Copy every line of the data that contains the string "computer".

The data START

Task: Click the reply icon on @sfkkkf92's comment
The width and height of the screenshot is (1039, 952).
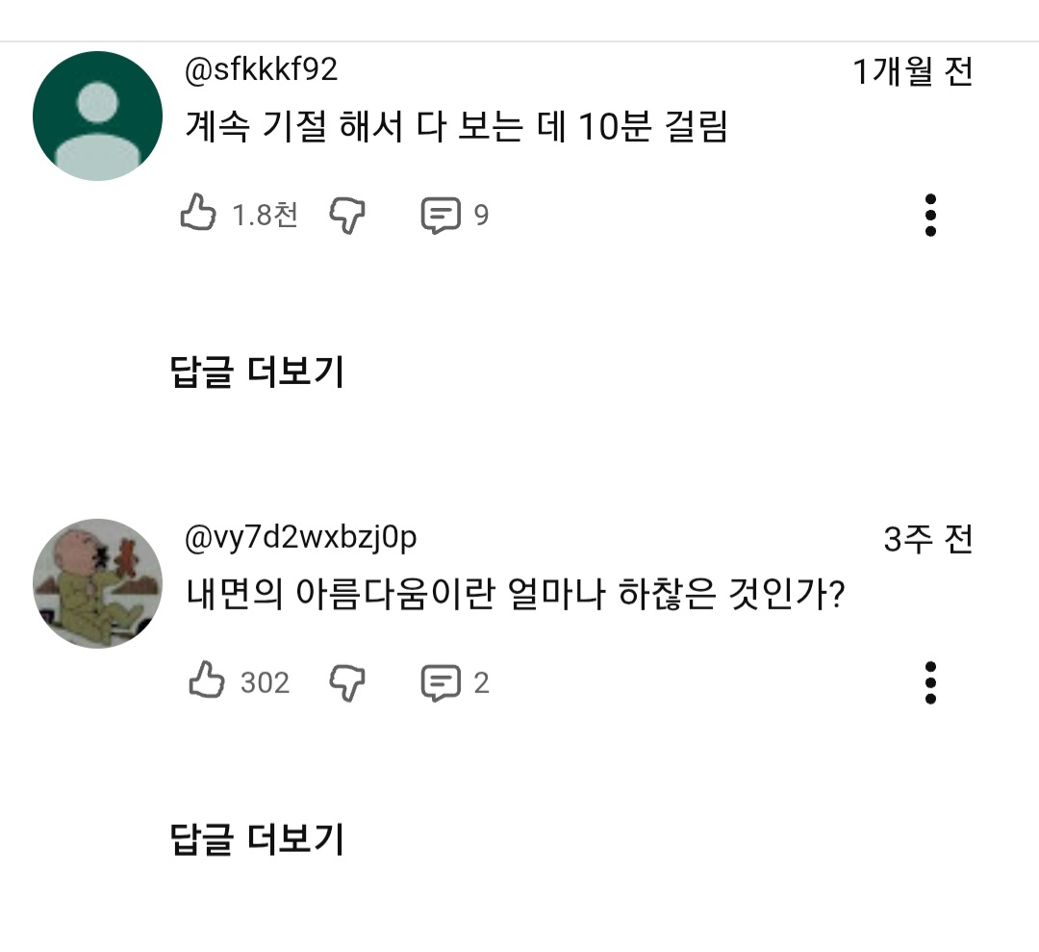Action: (x=441, y=215)
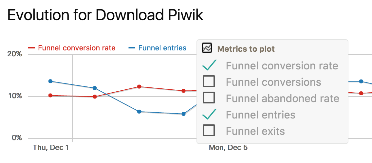Image resolution: width=372 pixels, height=163 pixels.
Task: Select the Funnel exits menu label
Action: [255, 131]
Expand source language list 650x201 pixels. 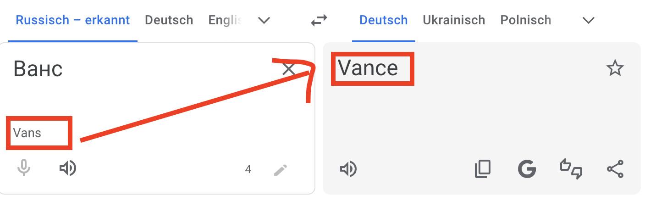click(x=264, y=21)
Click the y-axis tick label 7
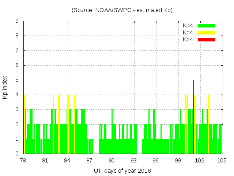This screenshot has width=234, height=176. coord(17,50)
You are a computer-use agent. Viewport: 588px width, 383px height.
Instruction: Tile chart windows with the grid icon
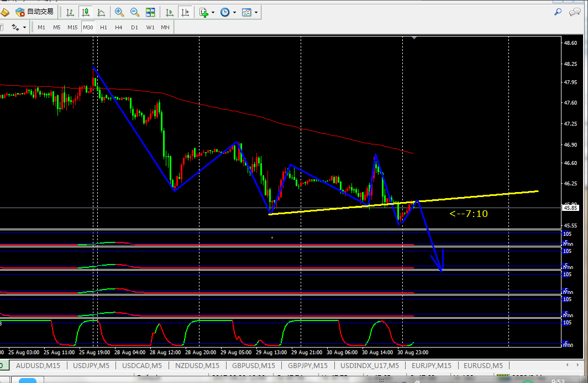[x=150, y=12]
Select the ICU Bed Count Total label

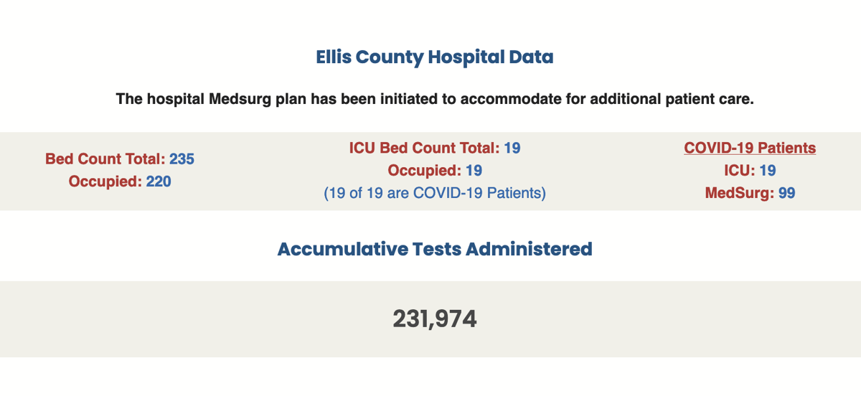(x=424, y=148)
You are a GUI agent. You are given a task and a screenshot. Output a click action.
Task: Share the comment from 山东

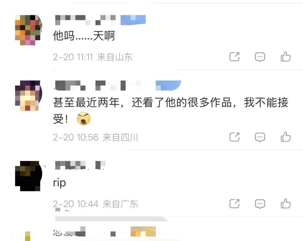(234, 57)
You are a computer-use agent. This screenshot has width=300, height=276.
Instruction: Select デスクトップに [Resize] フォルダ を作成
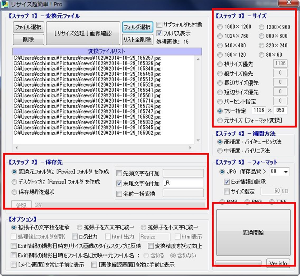coord(14,182)
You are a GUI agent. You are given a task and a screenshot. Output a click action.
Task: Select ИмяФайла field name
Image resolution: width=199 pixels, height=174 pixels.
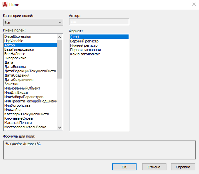30,110
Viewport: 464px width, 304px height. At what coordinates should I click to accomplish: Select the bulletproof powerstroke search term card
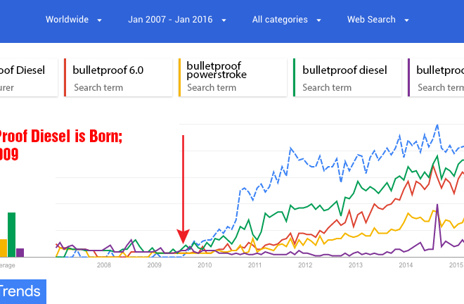(232, 78)
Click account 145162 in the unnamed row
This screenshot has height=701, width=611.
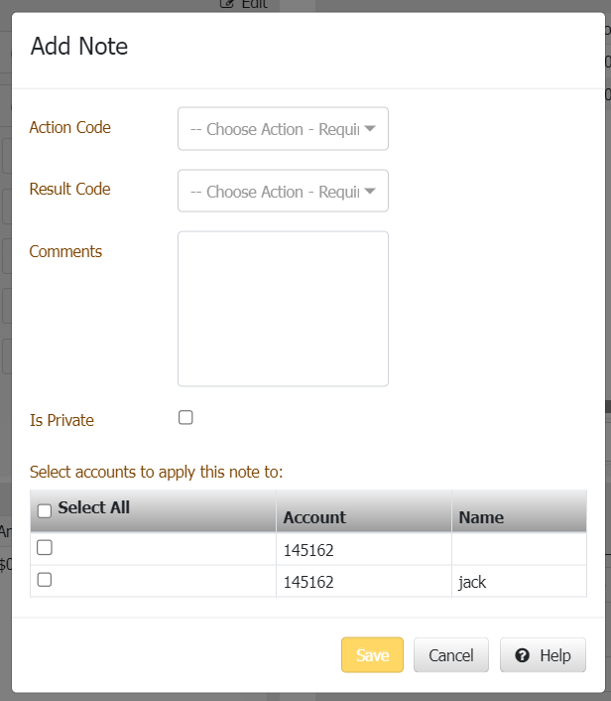(308, 549)
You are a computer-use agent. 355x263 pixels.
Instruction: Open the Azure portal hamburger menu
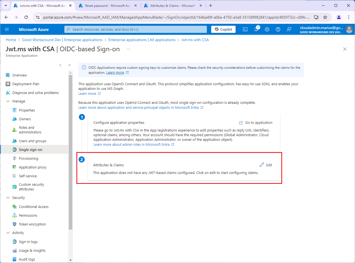point(7,29)
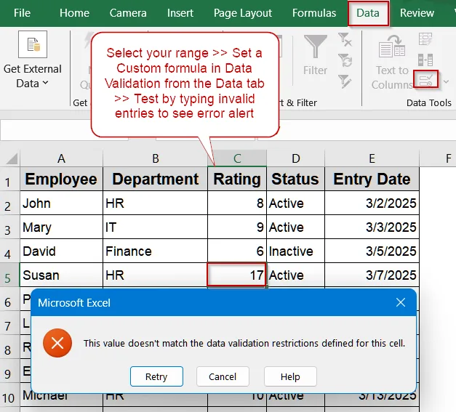Click the Cancel button in the dialog
Image resolution: width=456 pixels, height=412 pixels.
tap(223, 376)
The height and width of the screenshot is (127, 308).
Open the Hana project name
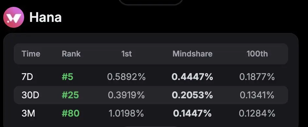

The data END

Result of this task ::
You are a computer-use agent. Viewport: 588px width, 383px height.
You are a computer-use agent. This screenshot has width=300, height=276.
You are a computer-use agent. 355x263 pixels.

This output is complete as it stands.